Whoa! A few misconceptions here. Those videos of untrained pilots backsliding into the ground are caused by pure, old human panic. They don't stall like a fixed-wing, but there's still a power curve, and if you're far enough on the backside of it, more back-stick is a recipe for going down, not up.
As one good friend puts it, it's not intuitive to point the nose of the aircraft at something you're trying not to hit. (In this case, the ground!)
PPO stands for Power
Push-Over, which is caused by a propeller thrustline above the center of mass. It results in a nose-down pitching force whenever power is on, and equilibrium is produced by pulling the stick back till the thrust vector of the rotor moves ahead of CG to produce a balance. Unfortunately, rotor thrust can be interrupted by air currents, and if it disappears for a second while at a high power settings, the resulting forward tumble can allow the rotor to hit the airframe.
This issue became a problem when the high-RPM VW Beetle and drone engines with their small props were displaced by Rotax two-strokes and four-stroke auto conversions with gearboxes to turn larger, slower, more efficient props. Amateur designers just used taller masts to clear the bigger props, which put the thrustline way above CG. Early machines often also lacked horizontal stabilizers, making the problem much worse.

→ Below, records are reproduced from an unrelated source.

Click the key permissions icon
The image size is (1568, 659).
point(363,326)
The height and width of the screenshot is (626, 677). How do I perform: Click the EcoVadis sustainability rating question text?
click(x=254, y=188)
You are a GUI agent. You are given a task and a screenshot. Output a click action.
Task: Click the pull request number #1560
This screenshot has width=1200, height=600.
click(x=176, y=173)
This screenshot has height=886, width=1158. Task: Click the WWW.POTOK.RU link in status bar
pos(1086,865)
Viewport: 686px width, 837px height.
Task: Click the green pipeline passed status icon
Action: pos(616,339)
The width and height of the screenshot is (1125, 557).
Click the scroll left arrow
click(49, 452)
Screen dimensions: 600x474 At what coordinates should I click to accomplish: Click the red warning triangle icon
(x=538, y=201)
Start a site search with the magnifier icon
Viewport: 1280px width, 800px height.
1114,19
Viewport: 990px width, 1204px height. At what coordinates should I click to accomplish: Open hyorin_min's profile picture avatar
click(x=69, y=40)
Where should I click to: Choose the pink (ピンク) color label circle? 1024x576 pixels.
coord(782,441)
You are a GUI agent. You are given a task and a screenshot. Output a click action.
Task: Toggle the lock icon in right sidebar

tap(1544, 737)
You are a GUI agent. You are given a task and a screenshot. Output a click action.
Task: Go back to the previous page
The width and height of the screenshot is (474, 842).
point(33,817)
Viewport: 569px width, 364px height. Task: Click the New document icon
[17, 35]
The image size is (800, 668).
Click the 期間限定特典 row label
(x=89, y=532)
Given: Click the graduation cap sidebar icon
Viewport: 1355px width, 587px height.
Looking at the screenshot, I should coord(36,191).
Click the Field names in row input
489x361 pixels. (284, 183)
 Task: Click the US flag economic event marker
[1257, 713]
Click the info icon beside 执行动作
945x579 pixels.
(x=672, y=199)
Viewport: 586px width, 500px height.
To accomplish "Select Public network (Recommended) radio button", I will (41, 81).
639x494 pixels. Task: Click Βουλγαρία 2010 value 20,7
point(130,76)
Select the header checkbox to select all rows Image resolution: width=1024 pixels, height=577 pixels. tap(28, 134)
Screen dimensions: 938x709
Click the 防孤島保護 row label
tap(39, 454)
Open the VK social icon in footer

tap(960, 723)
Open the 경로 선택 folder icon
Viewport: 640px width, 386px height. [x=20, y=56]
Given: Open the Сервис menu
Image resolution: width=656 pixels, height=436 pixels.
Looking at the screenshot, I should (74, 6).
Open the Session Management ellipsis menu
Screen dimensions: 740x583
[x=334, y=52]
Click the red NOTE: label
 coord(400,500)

Newer designs have solved that demon. The slick euro machines still have thrustlines a little above CG, but they're balanced with a little negative incidence on the horizontal stabilizer. The tandems also have a greater moment of inertia in the pitch axis, making it harder for them to surprise you with uncommanded pitch excursions.
A ride in a newer gyro is a revelation.
The Dominator kit gyros (like the ones in the pix from Indiana) actually place the thrustline below CG on purpose, since having the aircraft nose rise into a downdraft or lower into a thermal is a stable reaction, and intuitive reactions by pilots to the aircraft's response will always be in the corrective direction.
The simulated engine-out freaks out some fixed-wing pilots during intro flights, so be ready. If the noise quits you can descend vertically in complete control at 1200 FPM till about 300' AGL, but then the nose needs to go down steeply to maintain enough airspeed to flare. For some, it's an awesome roller coaster. For others, a laundry issue.